▸ Written instruction
Rescale the lines starting at the one containing "EXPOSITION DE CAMIONS ANCIENS (453, 590)" and ending at the last line, reproducing each line in full with every coordinate in the answers multiplied by 0.5 and rounded to a whole number, halves rounded up. Give only these lines.

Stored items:
________________________

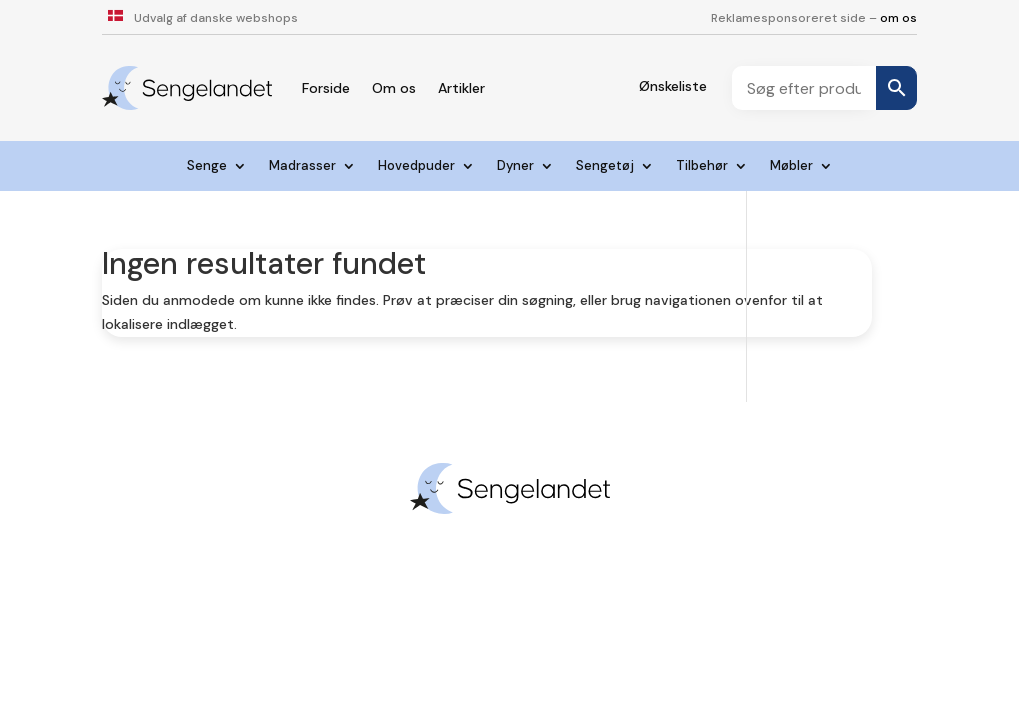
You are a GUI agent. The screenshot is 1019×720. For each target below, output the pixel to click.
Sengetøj (605, 166)
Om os (394, 88)
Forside (326, 88)
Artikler (461, 88)
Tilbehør (702, 166)
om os (898, 18)
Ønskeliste (673, 86)
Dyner (515, 166)
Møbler (791, 166)
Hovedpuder (416, 166)
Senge (207, 166)
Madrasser (302, 166)
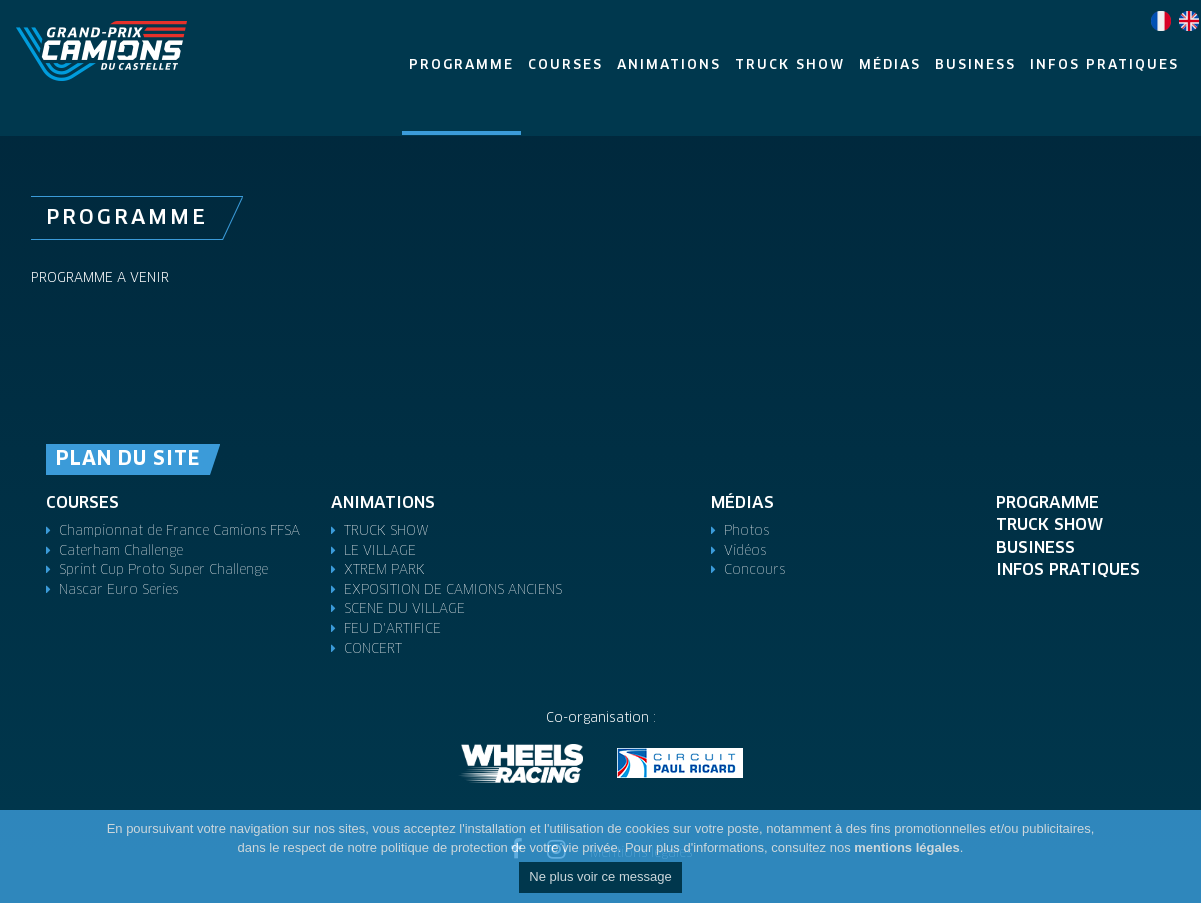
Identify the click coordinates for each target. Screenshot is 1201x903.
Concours (754, 570)
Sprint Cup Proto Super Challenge (163, 570)
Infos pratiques (1068, 570)
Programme (1047, 503)
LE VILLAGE (380, 551)
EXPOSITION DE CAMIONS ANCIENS (453, 590)
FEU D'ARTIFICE (392, 629)
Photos (746, 531)
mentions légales (906, 847)
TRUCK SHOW (386, 531)
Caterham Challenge (121, 551)
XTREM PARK (384, 570)
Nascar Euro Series (118, 590)
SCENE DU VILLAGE (404, 609)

________________________

▸ Exercise result
EXPOSITION DE CAMIONS ANCIENS (227, 295)
FEU D'ARTIFICE (196, 315)
Photos (373, 266)
mentions légales (453, 424)
TRUCK SHOW (193, 266)
Caterham Challenge (61, 276)
XTREM PARK (192, 285)
Nascar Euro Series (59, 295)
SCENE DU VILLAGE (202, 305)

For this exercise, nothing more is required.